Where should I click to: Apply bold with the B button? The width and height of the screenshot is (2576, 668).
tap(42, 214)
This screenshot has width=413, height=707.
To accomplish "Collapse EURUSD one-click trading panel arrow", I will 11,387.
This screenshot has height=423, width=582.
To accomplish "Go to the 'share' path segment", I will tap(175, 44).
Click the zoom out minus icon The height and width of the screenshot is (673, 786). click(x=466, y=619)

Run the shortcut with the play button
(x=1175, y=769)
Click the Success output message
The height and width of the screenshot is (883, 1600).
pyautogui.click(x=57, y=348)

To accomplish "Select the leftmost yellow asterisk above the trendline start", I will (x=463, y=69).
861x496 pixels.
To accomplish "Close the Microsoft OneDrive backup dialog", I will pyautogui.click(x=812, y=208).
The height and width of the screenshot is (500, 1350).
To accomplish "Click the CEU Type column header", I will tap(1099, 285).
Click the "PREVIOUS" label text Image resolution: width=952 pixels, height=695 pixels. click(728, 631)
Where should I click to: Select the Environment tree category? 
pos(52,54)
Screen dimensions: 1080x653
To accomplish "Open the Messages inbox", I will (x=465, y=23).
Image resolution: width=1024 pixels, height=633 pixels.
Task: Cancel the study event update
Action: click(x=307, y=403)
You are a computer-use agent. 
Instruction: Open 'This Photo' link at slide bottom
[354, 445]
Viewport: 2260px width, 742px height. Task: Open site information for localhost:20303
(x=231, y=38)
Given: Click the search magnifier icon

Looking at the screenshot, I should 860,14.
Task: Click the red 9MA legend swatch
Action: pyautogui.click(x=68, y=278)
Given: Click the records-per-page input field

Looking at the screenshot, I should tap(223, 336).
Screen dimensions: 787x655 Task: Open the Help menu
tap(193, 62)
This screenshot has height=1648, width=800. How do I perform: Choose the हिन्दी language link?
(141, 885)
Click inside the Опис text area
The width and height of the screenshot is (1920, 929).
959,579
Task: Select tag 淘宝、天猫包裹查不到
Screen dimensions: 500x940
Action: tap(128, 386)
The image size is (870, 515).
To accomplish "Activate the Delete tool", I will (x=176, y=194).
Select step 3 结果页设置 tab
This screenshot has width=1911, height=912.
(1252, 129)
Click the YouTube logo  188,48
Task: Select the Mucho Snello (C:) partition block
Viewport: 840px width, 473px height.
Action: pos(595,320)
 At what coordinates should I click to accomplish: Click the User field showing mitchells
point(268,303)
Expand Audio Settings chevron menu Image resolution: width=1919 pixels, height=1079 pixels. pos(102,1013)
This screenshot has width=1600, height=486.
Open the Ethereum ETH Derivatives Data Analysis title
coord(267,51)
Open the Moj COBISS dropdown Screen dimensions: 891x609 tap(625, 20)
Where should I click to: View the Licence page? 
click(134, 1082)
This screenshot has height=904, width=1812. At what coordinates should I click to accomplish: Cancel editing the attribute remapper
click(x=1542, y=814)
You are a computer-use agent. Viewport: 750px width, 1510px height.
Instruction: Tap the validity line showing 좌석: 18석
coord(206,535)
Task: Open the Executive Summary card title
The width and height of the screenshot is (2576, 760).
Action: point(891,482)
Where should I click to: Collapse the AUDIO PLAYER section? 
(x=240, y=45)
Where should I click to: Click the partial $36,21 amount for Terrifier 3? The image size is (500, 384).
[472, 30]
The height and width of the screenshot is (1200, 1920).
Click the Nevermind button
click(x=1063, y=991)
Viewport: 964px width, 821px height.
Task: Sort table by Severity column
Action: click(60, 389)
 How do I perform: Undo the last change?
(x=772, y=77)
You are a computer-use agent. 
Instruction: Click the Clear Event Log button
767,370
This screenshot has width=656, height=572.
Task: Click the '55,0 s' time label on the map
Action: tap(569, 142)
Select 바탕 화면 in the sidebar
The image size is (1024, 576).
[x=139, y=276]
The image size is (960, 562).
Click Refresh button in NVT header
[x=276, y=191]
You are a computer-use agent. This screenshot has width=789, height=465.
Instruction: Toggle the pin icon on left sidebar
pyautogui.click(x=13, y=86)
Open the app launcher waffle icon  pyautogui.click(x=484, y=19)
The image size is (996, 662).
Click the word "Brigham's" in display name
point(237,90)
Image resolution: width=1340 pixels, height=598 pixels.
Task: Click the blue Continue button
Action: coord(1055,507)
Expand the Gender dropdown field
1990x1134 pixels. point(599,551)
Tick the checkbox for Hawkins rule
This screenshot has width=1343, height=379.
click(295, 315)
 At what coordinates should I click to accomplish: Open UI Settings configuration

************

■ **Assigned task**:
Scan the data above for the word "computer", then copy every line that holds it.

■ **Answer area**:
You are a computer-use agent. 
You are a computer-use agent. Viewport: 750px width, 1510px height.
You are a computer-use agent. 
You are a computer-use agent. This screenshot has width=789, height=465.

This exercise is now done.